■ **Extract provided**:
------------------------------------------------

The question is not whether to use LLMs in your development workflow. The question is where they save real time and where they waste it. LLMs consistently perform well on a defined set of tasks: writing tests, generating documentation, explaining unfamiliar code, producing first-draft implementations, and handling regex and SQL. They reliably struggle on a different set: complex architectural decisions, debugging subtle logic errors, and understanding large codebases without well-structured context.
This guide is about the systematic approach: how to identify which parts of your workflow to hand to an LLM, how to evaluate whether the output is correct, and which tools fit which working styles.
Use Cases That Consistently Save Time
Writing Tests
Test generation is the single highest-return LLM use case for most developers. Given a function and its expected behavior, a model like Claude 3.5 Sonnet or GPT-4o can produce a comprehensive test suite in seconds. The tests cover happy paths, edge cases, and error conditions you might not have thought of.
The practical workflow: write the function, paste it into the LLM with the prompt "Write comprehensive unit tests for this function. Cover edge cases and error conditions." Review the tests, remove any that test implementation details instead of behavior, and add any cases the model missed.

------------------------------------------------

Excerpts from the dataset
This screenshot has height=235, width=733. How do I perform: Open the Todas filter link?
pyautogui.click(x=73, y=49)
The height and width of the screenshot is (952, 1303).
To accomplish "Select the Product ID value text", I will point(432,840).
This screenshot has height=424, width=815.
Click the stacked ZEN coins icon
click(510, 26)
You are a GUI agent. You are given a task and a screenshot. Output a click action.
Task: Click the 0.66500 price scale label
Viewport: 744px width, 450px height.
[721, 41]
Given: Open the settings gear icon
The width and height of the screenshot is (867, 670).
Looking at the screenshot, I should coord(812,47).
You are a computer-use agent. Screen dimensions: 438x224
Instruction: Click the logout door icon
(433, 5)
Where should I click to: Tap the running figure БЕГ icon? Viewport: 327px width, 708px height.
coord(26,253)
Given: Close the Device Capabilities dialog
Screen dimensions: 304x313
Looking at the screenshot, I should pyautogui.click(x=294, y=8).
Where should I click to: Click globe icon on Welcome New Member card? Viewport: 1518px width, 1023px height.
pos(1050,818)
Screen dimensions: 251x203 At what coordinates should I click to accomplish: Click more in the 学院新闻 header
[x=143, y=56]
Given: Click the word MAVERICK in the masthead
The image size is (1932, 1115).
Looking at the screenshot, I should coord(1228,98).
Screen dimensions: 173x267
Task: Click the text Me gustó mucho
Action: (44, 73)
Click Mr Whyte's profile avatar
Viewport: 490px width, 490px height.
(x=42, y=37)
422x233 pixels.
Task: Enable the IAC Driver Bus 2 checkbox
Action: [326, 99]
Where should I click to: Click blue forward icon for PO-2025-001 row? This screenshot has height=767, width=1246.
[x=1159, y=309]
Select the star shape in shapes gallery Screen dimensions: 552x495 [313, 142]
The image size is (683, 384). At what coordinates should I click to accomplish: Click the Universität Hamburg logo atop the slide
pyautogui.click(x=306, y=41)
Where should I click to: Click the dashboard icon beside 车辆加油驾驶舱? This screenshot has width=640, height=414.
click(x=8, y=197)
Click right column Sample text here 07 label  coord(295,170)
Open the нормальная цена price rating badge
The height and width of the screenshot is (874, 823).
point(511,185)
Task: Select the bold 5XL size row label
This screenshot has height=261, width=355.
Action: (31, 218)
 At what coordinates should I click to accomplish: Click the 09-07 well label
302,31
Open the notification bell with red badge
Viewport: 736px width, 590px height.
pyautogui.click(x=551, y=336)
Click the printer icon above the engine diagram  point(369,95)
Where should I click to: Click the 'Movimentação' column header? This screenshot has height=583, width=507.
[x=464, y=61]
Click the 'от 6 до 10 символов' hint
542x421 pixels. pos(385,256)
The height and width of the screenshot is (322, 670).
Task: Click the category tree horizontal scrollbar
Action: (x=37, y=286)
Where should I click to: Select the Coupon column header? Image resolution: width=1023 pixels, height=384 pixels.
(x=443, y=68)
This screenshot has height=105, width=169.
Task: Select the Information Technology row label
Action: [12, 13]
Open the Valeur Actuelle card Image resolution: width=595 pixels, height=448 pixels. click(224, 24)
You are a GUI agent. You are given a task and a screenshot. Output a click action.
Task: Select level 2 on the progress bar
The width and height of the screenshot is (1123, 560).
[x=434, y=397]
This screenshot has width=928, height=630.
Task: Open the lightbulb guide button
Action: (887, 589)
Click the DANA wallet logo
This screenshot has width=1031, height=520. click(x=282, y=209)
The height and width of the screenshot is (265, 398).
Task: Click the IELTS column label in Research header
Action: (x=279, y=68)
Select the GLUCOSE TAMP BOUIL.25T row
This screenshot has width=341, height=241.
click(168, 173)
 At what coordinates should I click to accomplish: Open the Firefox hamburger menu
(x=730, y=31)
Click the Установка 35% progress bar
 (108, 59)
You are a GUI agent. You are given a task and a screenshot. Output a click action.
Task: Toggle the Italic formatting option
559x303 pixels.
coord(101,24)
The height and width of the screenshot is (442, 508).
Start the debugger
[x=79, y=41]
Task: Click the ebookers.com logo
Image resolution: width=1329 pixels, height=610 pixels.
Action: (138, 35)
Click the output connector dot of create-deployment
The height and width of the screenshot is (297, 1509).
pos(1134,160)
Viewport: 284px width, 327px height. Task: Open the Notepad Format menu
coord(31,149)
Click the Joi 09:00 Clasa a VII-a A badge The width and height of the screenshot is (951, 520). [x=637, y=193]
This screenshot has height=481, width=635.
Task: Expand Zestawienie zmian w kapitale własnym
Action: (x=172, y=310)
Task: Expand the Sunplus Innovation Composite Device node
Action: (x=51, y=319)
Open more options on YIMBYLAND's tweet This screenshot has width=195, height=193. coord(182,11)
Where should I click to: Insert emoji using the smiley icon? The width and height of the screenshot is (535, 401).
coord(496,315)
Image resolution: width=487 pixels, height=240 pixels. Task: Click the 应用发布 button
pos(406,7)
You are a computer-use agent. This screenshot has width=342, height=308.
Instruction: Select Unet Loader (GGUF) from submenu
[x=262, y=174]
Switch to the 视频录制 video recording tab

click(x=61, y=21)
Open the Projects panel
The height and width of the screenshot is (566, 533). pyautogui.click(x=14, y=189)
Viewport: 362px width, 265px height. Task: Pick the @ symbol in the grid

------------------------------------------------

■ **Instructions**:
- 1) In the guide on using LLMs in a development workflow, which use case is called the single highest-return one for most developers?
- 2) Transcribe the guide on LLMs in development from "The practical workflow: write" up to and including "the model missed.".
- 3) Go on with the guide on using LLMs in a development workflow from where it stops.

■ **Answers given**:
- 1) Test generation, meaning writing tests.

- 2)
The practical workflow: write the function, paste it into the LLM with the prompt "Write comprehensive unit tests for this function. Cover edge cases and error conditions." Review the tests, remove any that test implementation details instead of behavior, and add any cases the model missed.

- 3)
Time saved: writing tests for a moderately complex function manually takes 20 to 40 minutes. LLM-generated tests take 5 to 10 minutes to review and adjust.
Documentation
Documentation is the most universally disliked part of software development, and it is one of the tasks LLMs do most reliably. Paste a function, module, or API endpoint definition and ask for a docstring, README section, or API documentation.
The quality is consistently high for standard documentation formats (JSDoc, docstrings, OpenAPI). The limitation is that the model cannot document your design intent or the non-obvious reasons behind architectural decisions, only what the code visibly does.
Understanding Unfamiliar Code
When you encounter a function, file, or library you have not seen before, pasting it into an LLM and asking "Explain what this does, including any non-obvious parts" is faster than reading the code cold. For well-written code, the LLM explanation is accurate. For poorly-written or obfuscated code, ask follow-up questions.
This is especially useful for: understanding third-party library internals, onboarding to a new codebase, and parsing dense code written by someone who did not write comments.
First-Draft Implementations
For a well-specified task, LLMs produce working first drafts faster than writing from scratch. The typical workflow: describe the function in detail, specify edge cases, get the draft, then review and refine.
The key word is "well-specified." Vague specifications produce vague implementations. If you cannot write a precise description of what the function should do, the model cannot implement it correctly.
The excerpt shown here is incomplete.